#### [Task statement]
Could you filter the records below and return each line that holds "accomplish"?

#### [Data supplied]
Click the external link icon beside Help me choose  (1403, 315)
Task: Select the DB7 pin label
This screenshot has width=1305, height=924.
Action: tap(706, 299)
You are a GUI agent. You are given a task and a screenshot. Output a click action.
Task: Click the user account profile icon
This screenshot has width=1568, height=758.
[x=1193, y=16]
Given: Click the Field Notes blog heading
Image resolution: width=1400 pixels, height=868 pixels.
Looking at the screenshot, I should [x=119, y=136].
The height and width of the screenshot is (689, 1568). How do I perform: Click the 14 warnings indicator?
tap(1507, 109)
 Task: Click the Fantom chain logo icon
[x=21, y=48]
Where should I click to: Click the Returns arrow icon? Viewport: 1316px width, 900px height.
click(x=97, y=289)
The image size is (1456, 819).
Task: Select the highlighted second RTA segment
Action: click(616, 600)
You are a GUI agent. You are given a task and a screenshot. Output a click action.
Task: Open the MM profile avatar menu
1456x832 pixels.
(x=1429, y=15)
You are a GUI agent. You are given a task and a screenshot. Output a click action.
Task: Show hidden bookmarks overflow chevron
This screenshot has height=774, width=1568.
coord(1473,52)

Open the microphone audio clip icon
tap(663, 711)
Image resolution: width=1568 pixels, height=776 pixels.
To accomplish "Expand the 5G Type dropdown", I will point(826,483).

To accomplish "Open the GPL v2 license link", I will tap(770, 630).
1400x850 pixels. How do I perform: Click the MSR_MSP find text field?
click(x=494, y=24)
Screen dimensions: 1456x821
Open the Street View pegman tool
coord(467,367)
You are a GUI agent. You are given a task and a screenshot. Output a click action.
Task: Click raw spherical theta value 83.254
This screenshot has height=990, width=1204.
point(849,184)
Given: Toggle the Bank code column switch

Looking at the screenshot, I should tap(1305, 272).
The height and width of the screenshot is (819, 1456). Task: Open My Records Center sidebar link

#### [Solution below]
To accomplish "Expand the 5G Type dropdown", I will point(826,483).
To accomplish "Open the GPL v2 license link", I will tap(770, 630).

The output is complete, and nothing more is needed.